Jeder Ort hat seinen Sound, jedes Haus seine Geräusche. Ich konnte früher
in meinem ostwestfälischen Kinderzimmer anhand des Klangs der Treppenstufen
genau den Abstand meiner Eltern zu mir bestimmen. So konnte ich gerade noch
rechtzeitig das Licht ausmachen, damit sie mich nicht beim nächtlichen
Lesen erwischten. Zu den Geräuschen meiner Wohnung heute gehört der Zug
Hunderter Krähen, die morgens über das Haus zu den Futterplätzen fliegen,
um Stunden später zu ihren Nestern zurückzukehren.

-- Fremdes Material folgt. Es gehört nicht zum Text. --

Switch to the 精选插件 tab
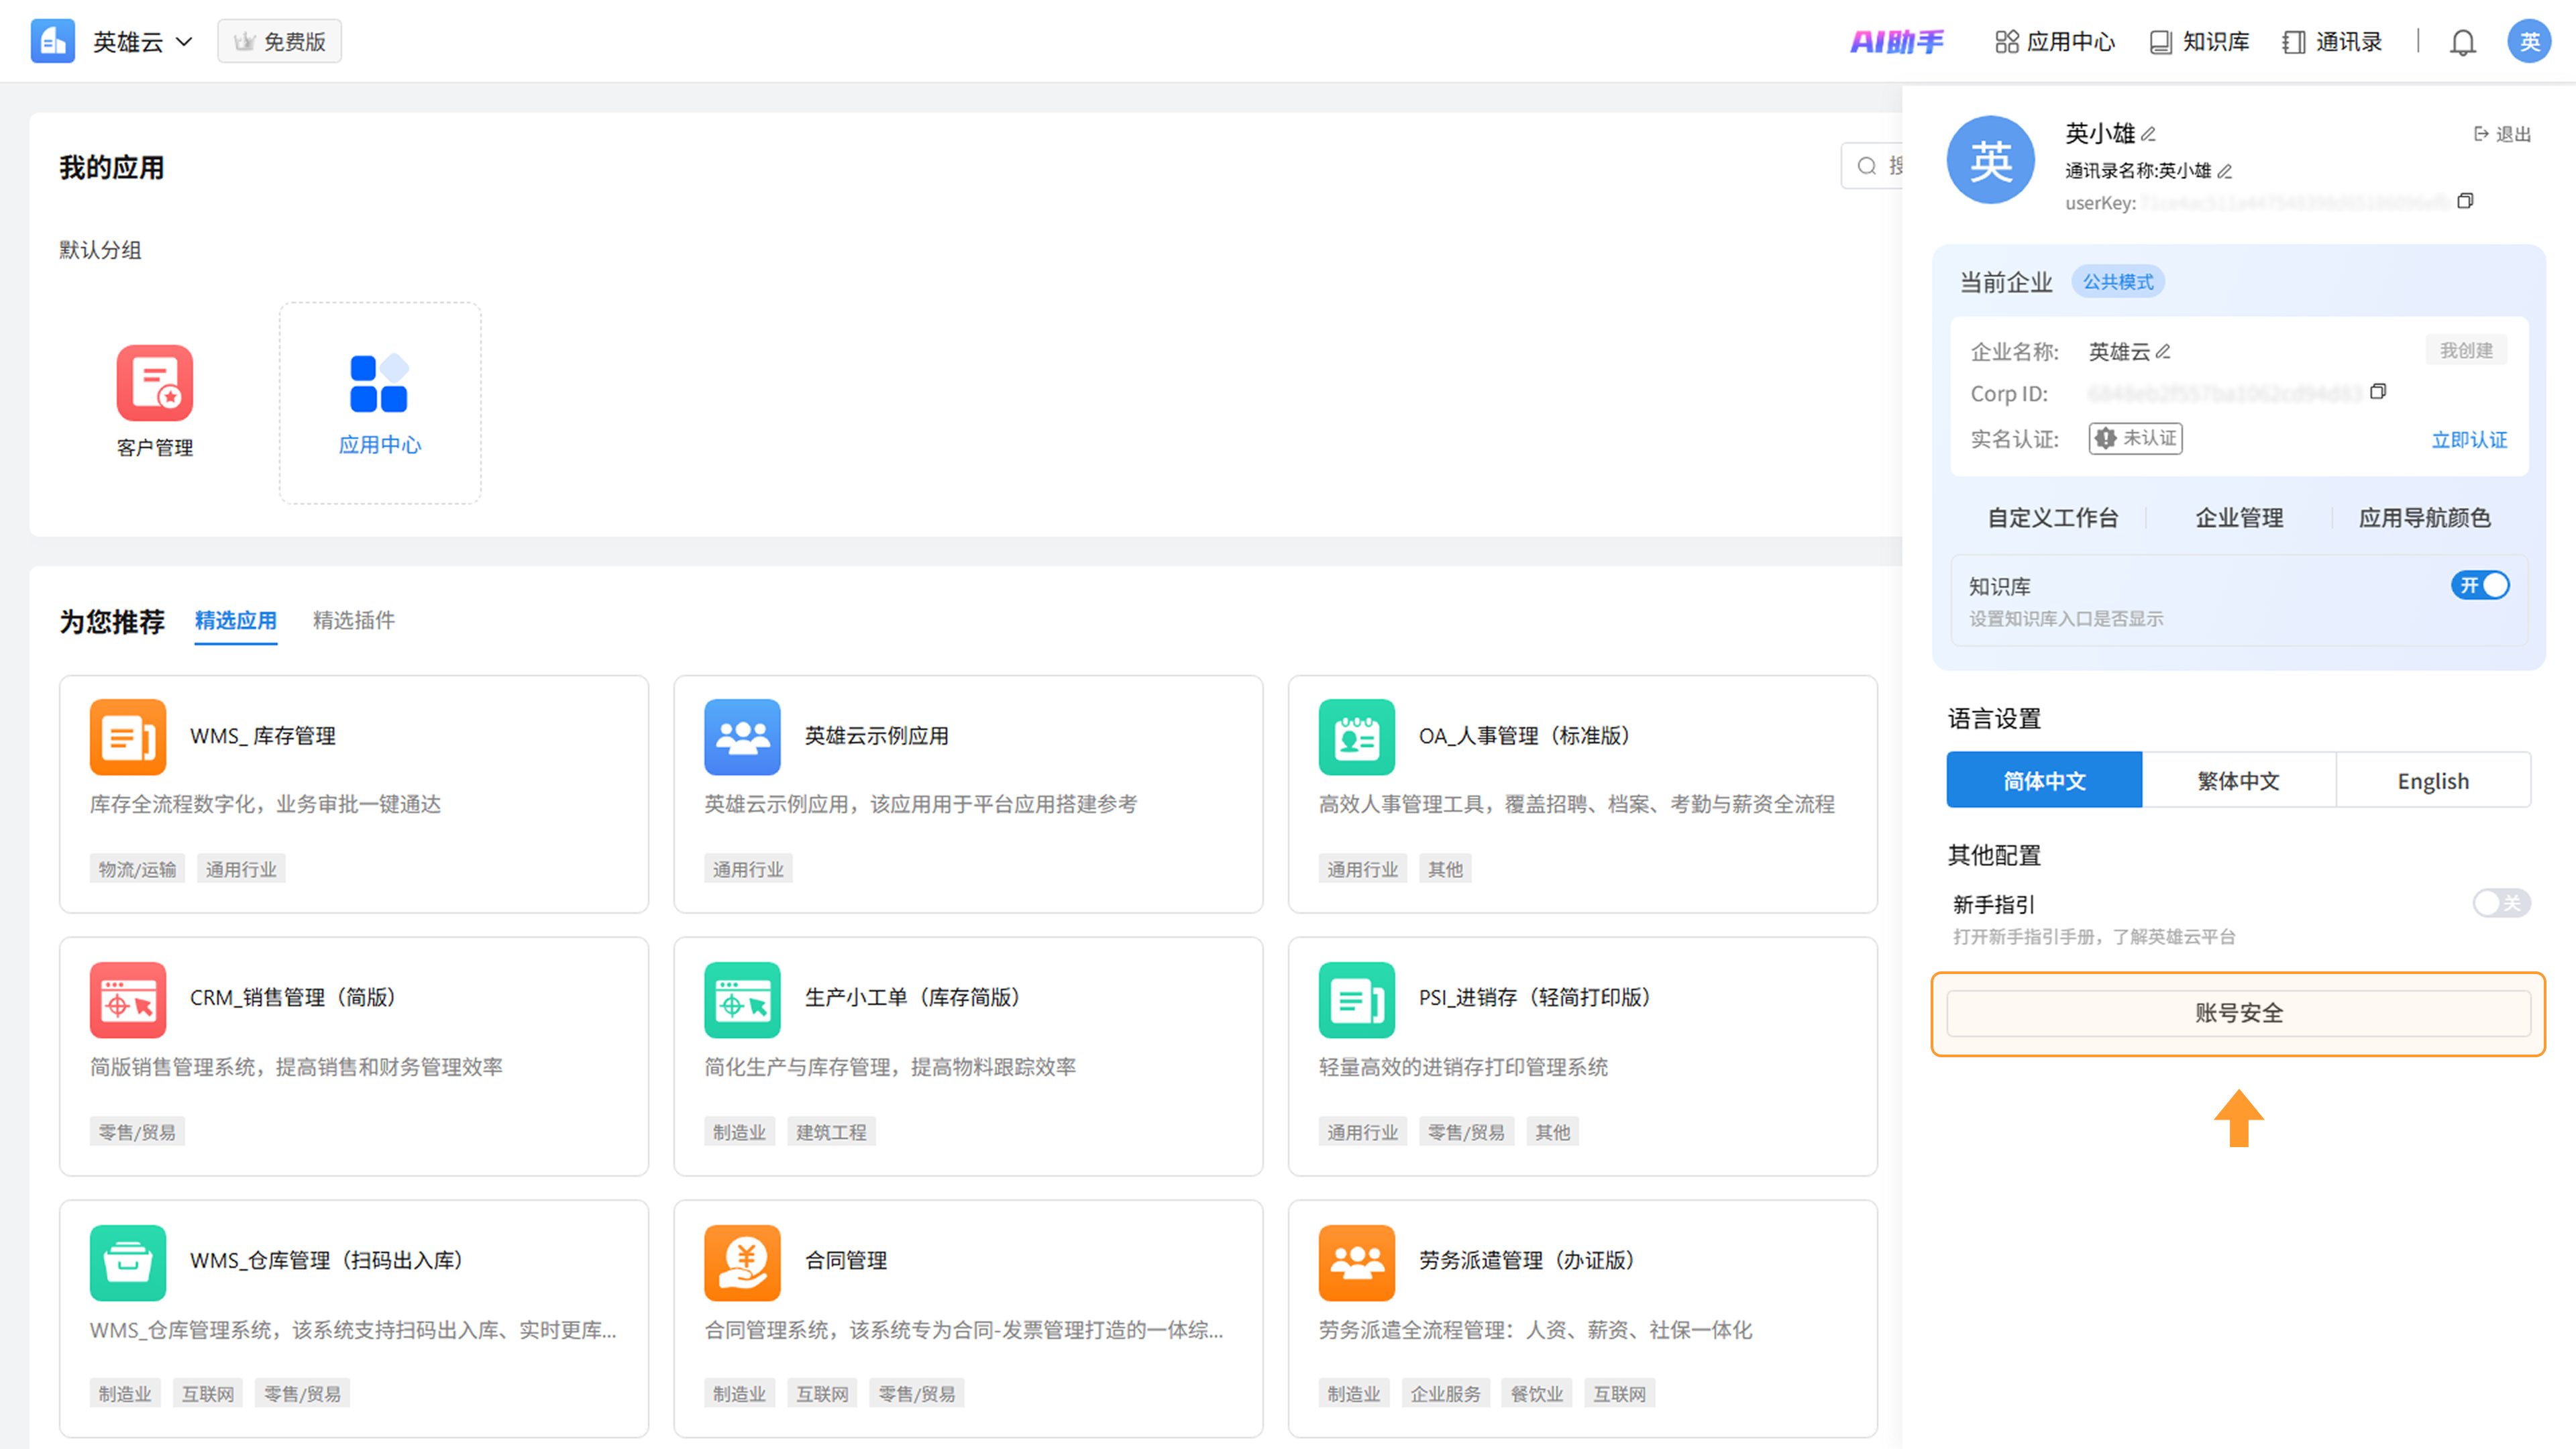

Nach drei Wochen Costa Rica bin ich in ganz anderen Klangwelten, die mich
in den Schlaf schaukeln und morgens wieder wecken. Zum Sonnenaufgang flöten
in La Garita die Vögel mit dem Triller und der Regelmäßigkeit eines
Handy-Wecktons: „Fufufu-fiep, Fufufu-fiep, Fufufu-fiep.“ Dann plötzlich:
„Fufufu-föp“! Ist das eine neue Info? Oder ein neuer Vogel?
In Cahuita melden sich Tukane: „Fiep, fiep fürp“. Auf der Osa-Halbinsel
hören wir Aras und sehen dann die rot-blau gefiederten Riesen der Lüfte,
als wären sie verliebt, turtelnd über den Dschungel gleiten. Hunderte Meter
höher fliegen rothalsige Truthahngeier und streuen ihre heiseren Rufe über
das Land.
Ständig und überall klingt ein „Huthuthut“, ein „Tromtrom, Tromtrom“,…
„Uituit“, es ist ein einziges Huhen und Buhen, Gurren und Girren, Trillern
und Pfeifen, Singen und Tröten. Angeblich singen sogar die Faultiere!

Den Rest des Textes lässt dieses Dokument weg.